I think I need to work on final book edits every spring, because it seems to guarantee that a paper will come out within that time period. Animal Genetics has a short communication out with three new KIT mutations and one new PAX3 in horses. There are also two papers out on KIT patterns in dogs, which is new. Before this, the piebald patterns in dogs had been mapped to MITF, which in horses is the other site for splash white. The picture above is the German Shepherd that carried the de novo mutation. (I must give a special thank you to her owner for allowing me to include it here.) I had intended to put together a longer post on this pattern, known as panda, because it touches on the subject of blue eyes in KIT mutations. She obviously has blue eyes, and her owner confirmed for me that some of her descendants have had a blue eye or blue segments in their eyes. This follows the pattern that I have seen in the historical records of some suspected Dominant White horses (also presumed to be KIT mutations). Blue eyes do seem more common in the originators, and then appear to occur sporadically – often in a less pronounced degree – in the descendants. Interestingly enough, the MITF mutations are not associated with blue eyes. In fact, this family of Shepherds was the first instance I noted where blue eyes in dogs were linked with a form of white spotting so I was particularly happy to see the mutation formally identified.
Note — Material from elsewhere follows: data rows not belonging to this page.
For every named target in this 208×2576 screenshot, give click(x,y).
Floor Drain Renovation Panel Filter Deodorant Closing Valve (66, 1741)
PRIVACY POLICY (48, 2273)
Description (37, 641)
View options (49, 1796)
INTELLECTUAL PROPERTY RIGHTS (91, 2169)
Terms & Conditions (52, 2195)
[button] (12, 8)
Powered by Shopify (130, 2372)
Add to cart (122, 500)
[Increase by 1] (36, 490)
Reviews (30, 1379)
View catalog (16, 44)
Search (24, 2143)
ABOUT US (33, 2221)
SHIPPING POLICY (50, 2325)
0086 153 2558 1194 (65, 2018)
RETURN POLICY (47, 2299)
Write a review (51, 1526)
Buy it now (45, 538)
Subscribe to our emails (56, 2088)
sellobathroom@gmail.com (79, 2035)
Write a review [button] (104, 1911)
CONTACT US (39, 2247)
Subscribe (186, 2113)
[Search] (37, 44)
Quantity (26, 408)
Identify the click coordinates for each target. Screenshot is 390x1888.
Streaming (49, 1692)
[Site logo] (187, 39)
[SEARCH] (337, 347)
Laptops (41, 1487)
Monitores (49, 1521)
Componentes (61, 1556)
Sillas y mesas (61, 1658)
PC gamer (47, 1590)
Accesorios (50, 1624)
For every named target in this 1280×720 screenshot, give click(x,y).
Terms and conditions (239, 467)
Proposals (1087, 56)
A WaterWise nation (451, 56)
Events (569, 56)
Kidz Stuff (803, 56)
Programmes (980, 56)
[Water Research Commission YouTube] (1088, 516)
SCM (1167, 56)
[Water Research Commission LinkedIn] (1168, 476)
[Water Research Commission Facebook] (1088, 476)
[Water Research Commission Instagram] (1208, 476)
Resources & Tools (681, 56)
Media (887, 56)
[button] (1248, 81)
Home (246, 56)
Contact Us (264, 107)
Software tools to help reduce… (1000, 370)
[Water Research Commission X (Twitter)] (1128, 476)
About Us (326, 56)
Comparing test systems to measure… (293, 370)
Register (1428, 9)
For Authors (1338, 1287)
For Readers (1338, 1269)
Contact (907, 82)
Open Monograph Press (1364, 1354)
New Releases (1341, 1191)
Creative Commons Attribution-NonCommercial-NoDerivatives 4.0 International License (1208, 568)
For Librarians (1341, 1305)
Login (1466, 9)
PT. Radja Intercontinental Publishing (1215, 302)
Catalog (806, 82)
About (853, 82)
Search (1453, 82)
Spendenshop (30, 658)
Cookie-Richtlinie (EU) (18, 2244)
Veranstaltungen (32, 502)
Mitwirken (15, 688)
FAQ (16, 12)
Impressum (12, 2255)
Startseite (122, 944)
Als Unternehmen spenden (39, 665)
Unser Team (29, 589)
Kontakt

What is interesting about the new equine discoveries is that they really do not fit neatly into existing naming categories. The KIT mutations have been assigned numbers in the “W” series, but at least one appears to be subtle white-booster rather than a true dominant white. I had been urged by a couple of researchers, as I got close to my publication date, to avoid the use of the term “sabino” and just use “white spotting”, and I see now why. I suspect this will become more complicated as time goes on and more mutations are identified. One thing does seem clear, and that is that several of these sites mutate often – apparently in ways both large and small!

Just as I did with the book last year, I’ll be updating the text to reflect this new information for the new full-color supplemental book. I had feared there might not be much new information, but this coupled with some of the things I have been researching in the last few months should make for a lot more content as well as more abundant (and colorful) images!